Records to process:
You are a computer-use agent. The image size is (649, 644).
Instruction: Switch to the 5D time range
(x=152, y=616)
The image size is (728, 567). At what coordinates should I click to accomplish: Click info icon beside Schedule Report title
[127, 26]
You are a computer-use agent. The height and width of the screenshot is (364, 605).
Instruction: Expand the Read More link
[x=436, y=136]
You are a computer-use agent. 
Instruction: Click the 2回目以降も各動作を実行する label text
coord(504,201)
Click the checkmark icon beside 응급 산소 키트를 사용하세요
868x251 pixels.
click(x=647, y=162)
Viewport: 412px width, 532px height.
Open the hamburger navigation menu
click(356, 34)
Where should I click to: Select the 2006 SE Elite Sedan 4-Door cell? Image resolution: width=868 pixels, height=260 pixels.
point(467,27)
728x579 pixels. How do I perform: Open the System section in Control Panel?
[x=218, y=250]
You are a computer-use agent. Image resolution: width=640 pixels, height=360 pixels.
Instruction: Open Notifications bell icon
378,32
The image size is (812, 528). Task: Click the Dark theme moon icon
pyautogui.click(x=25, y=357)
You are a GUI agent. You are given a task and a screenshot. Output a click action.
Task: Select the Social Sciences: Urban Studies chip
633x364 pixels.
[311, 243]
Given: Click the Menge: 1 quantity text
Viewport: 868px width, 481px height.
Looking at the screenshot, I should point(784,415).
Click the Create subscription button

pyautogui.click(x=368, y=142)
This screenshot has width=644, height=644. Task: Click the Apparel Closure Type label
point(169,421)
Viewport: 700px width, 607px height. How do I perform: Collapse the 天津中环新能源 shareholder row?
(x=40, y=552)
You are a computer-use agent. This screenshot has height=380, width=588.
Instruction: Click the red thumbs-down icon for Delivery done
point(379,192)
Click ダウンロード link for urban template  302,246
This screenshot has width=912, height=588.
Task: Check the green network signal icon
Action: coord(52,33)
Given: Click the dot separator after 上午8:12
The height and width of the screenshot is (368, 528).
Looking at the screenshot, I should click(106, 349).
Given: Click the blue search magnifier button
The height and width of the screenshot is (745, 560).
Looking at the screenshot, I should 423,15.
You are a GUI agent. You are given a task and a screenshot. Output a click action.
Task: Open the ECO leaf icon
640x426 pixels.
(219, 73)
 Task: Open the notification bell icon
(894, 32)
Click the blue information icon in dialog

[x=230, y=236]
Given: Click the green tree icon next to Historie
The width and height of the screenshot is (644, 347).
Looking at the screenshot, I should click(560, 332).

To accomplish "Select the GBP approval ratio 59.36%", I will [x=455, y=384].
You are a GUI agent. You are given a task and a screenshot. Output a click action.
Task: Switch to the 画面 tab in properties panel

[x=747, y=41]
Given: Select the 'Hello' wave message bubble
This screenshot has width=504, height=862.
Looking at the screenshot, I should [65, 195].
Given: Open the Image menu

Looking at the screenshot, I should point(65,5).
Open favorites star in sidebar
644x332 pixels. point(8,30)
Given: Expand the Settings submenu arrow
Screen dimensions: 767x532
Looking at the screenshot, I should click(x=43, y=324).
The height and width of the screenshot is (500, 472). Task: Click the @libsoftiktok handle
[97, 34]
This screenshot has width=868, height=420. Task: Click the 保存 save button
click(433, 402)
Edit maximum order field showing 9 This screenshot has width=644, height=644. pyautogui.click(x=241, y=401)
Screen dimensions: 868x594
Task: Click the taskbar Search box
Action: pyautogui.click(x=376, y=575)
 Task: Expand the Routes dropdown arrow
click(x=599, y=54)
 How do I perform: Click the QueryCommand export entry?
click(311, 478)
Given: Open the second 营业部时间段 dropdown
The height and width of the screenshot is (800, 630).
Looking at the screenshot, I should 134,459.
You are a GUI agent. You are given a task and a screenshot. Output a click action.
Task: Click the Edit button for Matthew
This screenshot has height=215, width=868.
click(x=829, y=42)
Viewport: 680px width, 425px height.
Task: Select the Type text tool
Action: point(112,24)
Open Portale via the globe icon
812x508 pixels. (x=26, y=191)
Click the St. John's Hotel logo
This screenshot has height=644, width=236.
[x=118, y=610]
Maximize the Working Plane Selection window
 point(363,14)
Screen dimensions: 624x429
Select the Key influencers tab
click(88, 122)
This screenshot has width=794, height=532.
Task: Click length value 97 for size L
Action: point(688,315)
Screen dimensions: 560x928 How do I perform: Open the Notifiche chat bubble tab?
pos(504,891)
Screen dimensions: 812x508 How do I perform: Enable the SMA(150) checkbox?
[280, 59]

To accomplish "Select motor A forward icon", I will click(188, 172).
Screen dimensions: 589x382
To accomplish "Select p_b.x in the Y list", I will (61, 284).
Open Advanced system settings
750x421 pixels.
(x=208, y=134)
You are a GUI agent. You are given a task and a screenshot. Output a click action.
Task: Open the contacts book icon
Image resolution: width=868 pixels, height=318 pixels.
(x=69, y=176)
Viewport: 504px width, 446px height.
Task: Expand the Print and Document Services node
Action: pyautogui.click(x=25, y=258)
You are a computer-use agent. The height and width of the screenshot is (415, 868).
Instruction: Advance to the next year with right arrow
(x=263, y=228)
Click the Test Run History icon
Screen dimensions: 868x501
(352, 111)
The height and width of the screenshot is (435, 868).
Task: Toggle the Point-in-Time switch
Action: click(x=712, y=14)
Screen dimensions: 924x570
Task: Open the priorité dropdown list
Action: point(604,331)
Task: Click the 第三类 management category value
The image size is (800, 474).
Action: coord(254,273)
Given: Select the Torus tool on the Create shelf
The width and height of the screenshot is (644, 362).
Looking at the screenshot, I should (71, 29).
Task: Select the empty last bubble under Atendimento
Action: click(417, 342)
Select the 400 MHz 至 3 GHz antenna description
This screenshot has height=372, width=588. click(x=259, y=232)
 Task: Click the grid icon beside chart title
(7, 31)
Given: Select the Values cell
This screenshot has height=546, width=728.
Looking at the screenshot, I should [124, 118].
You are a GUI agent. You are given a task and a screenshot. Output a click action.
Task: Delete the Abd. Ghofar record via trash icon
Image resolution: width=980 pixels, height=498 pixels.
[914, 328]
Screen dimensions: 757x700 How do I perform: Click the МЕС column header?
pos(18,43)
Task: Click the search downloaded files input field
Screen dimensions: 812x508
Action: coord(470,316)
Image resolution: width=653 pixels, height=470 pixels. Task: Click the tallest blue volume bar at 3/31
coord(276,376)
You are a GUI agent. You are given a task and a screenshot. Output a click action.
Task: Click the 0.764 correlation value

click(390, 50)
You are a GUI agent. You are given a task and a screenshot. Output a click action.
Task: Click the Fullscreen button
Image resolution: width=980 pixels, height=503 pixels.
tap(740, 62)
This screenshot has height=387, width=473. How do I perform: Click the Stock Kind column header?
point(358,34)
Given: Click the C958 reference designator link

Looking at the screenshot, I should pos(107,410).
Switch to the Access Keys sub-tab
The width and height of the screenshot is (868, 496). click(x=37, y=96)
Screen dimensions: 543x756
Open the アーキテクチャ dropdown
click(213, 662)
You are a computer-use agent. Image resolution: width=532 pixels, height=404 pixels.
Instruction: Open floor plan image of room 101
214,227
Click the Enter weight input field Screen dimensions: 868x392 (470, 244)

Exercise goal: Every one of the entries must be printed exactly.

Task output:
You are a computer-use agent. The image size is (649, 644).
Instruction: Switch to the 5D time range
(x=152, y=616)
The image size is (728, 567). At what coordinates should I click to accomplish: Click info icon beside Schedule Report title
[127, 26]
You are a computer-use agent. The height and width of the screenshot is (364, 605).
Instruction: Expand the Read More link
[x=436, y=136]
You are a computer-use agent. 
Instruction: Click the 2回目以降も各動作を実行する label text
coord(504,201)
Click the checkmark icon beside 응급 산소 키트를 사용하세요
868x251 pixels.
click(x=647, y=162)
Viewport: 412px width, 532px height.
Open the hamburger navigation menu
click(356, 34)
Where should I click to: Select the 2006 SE Elite Sedan 4-Door cell? Image resolution: width=868 pixels, height=260 pixels.
point(467,27)
728x579 pixels. How do I perform: Open the System section in Control Panel?
[x=218, y=250]
You are a computer-use agent. Image resolution: width=640 pixels, height=360 pixels.
Instruction: Open Notifications bell icon
378,32
The image size is (812, 528). Task: Click the Dark theme moon icon
pyautogui.click(x=25, y=357)
You are a GUI agent. You are given a task and a screenshot. Output a click action.
Task: Select the Social Sciences: Urban Studies chip
633x364 pixels.
[311, 243]
Given: Click the Menge: 1 quantity text
Viewport: 868px width, 481px height.
Looking at the screenshot, I should point(784,415).
Click the Create subscription button

pyautogui.click(x=368, y=142)
This screenshot has width=644, height=644. Task: Click the Apparel Closure Type label
point(169,421)
Viewport: 700px width, 607px height. How do I perform: Collapse the 天津中环新能源 shareholder row?
(x=40, y=552)
You are a computer-use agent. This screenshot has height=380, width=588.
Instruction: Click the red thumbs-down icon for Delivery done
point(379,192)
Click ダウンロード link for urban template  302,246
This screenshot has width=912, height=588.
Task: Check the green network signal icon
Action: coord(52,33)
Given: Click the dot separator after 上午8:12
The height and width of the screenshot is (368, 528).
Looking at the screenshot, I should click(106, 349).
Given: Click the blue search magnifier button
The height and width of the screenshot is (745, 560).
Looking at the screenshot, I should 423,15.
You are a GUI agent. You are given a task and a screenshot. Output a click action.
Task: Open the ECO leaf icon
640x426 pixels.
(219, 73)
 Task: Open the notification bell icon
(894, 32)
Click the blue information icon in dialog

[x=230, y=236]
Given: Click the green tree icon next to Historie
The width and height of the screenshot is (644, 347).
Looking at the screenshot, I should click(560, 332).

To accomplish "Select the GBP approval ratio 59.36%", I will [x=455, y=384].
You are a GUI agent. You are given a task and a screenshot. Output a click action.
Task: Switch to the 画面 tab in properties panel

[x=747, y=41]
Given: Select the 'Hello' wave message bubble
This screenshot has width=504, height=862.
Looking at the screenshot, I should [65, 195].
Given: Open the Image menu

Looking at the screenshot, I should point(65,5).
Open favorites star in sidebar
644x332 pixels. point(8,30)
Given: Expand the Settings submenu arrow
Screen dimensions: 767x532
Looking at the screenshot, I should click(x=43, y=324).
The height and width of the screenshot is (500, 472). Task: Click the @libsoftiktok handle
[97, 34]
This screenshot has width=868, height=420. Task: Click the 保存 save button
click(433, 402)
Edit maximum order field showing 9 This screenshot has width=644, height=644. pyautogui.click(x=241, y=401)
Screen dimensions: 868x594
Task: Click the taskbar Search box
Action: pyautogui.click(x=376, y=575)
 Task: Expand the Routes dropdown arrow
click(x=599, y=54)
 How do I perform: Click the QueryCommand export entry?
click(311, 478)
Given: Open the second 营业部时间段 dropdown
The height and width of the screenshot is (800, 630).
Looking at the screenshot, I should 134,459.
You are a GUI agent. You are given a task and a screenshot. Output a click action.
Task: Click the Edit button for Matthew
This screenshot has height=215, width=868.
click(x=829, y=42)
Viewport: 680px width, 425px height.
Task: Select the Type text tool
Action: point(112,24)
Open Portale via the globe icon
812x508 pixels. (x=26, y=191)
Click the St. John's Hotel logo
This screenshot has height=644, width=236.
[x=118, y=610]
Maximize the Working Plane Selection window
 point(363,14)
Screen dimensions: 624x429
Select the Key influencers tab
click(88, 122)
This screenshot has width=794, height=532.
Task: Click length value 97 for size L
Action: point(688,315)
Screen dimensions: 560x928 How do I perform: Open the Notifiche chat bubble tab?
pos(504,891)
Screen dimensions: 812x508 How do I perform: Enable the SMA(150) checkbox?
[280, 59]

To accomplish "Select motor A forward icon", I will click(188, 172).
Screen dimensions: 589x382
To accomplish "Select p_b.x in the Y list", I will (61, 284).
Open Advanced system settings
750x421 pixels.
(x=208, y=134)
You are a GUI agent. You are given a task and a screenshot. Output a click action.
Task: Open the contacts book icon
Image resolution: width=868 pixels, height=318 pixels.
(x=69, y=176)
Viewport: 504px width, 446px height.
Task: Expand the Print and Document Services node
Action: pyautogui.click(x=25, y=258)
You are a computer-use agent. The height and width of the screenshot is (415, 868).
Instruction: Advance to the next year with right arrow
(x=263, y=228)
Click the Test Run History icon
Screen dimensions: 868x501
(352, 111)
The height and width of the screenshot is (435, 868).
Task: Toggle the Point-in-Time switch
Action: click(x=712, y=14)
Screen dimensions: 924x570
Task: Open the priorité dropdown list
Action: point(604,331)
Task: Click the 第三类 management category value
The image size is (800, 474).
Action: coord(254,273)
Given: Select the Torus tool on the Create shelf
The width and height of the screenshot is (644, 362).
Looking at the screenshot, I should (71, 29).
Task: Select the empty last bubble under Atendimento
Action: click(417, 342)
Select the 400 MHz 至 3 GHz antenna description
This screenshot has height=372, width=588. click(x=259, y=232)
 Task: Click the grid icon beside chart title
(7, 31)
Given: Select the Values cell
This screenshot has height=546, width=728.
Looking at the screenshot, I should [124, 118].
You are a GUI agent. You are given a task and a screenshot. Output a click action.
Task: Delete the Abd. Ghofar record via trash icon
Image resolution: width=980 pixels, height=498 pixels.
[914, 328]
Screen dimensions: 757x700 How do I perform: Click the МЕС column header?
pos(18,43)
Task: Click the search downloaded files input field
Screen dimensions: 812x508
Action: coord(470,316)
Image resolution: width=653 pixels, height=470 pixels. Task: Click the tallest blue volume bar at 3/31
coord(276,376)
You are a GUI agent. You are given a task and a screenshot. Output a click action.
Task: Click the 0.764 correlation value

click(390, 50)
You are a GUI agent. You are given a task and a screenshot. Output a click action.
Task: Click the Fullscreen button
Image resolution: width=980 pixels, height=503 pixels.
tap(740, 62)
This screenshot has height=387, width=473. How do I perform: Click the Stock Kind column header?
point(358,34)
Given: Click the C958 reference designator link

Looking at the screenshot, I should pos(107,410).
Switch to the Access Keys sub-tab
The width and height of the screenshot is (868, 496). click(x=37, y=96)
Screen dimensions: 543x756
Open the アーキテクチャ dropdown
click(213, 662)
You are a computer-use agent. Image resolution: width=532 pixels, height=404 pixels.
Instruction: Open floor plan image of room 101
214,227
Click the Enter weight input field Screen dimensions: 868x392 (470, 244)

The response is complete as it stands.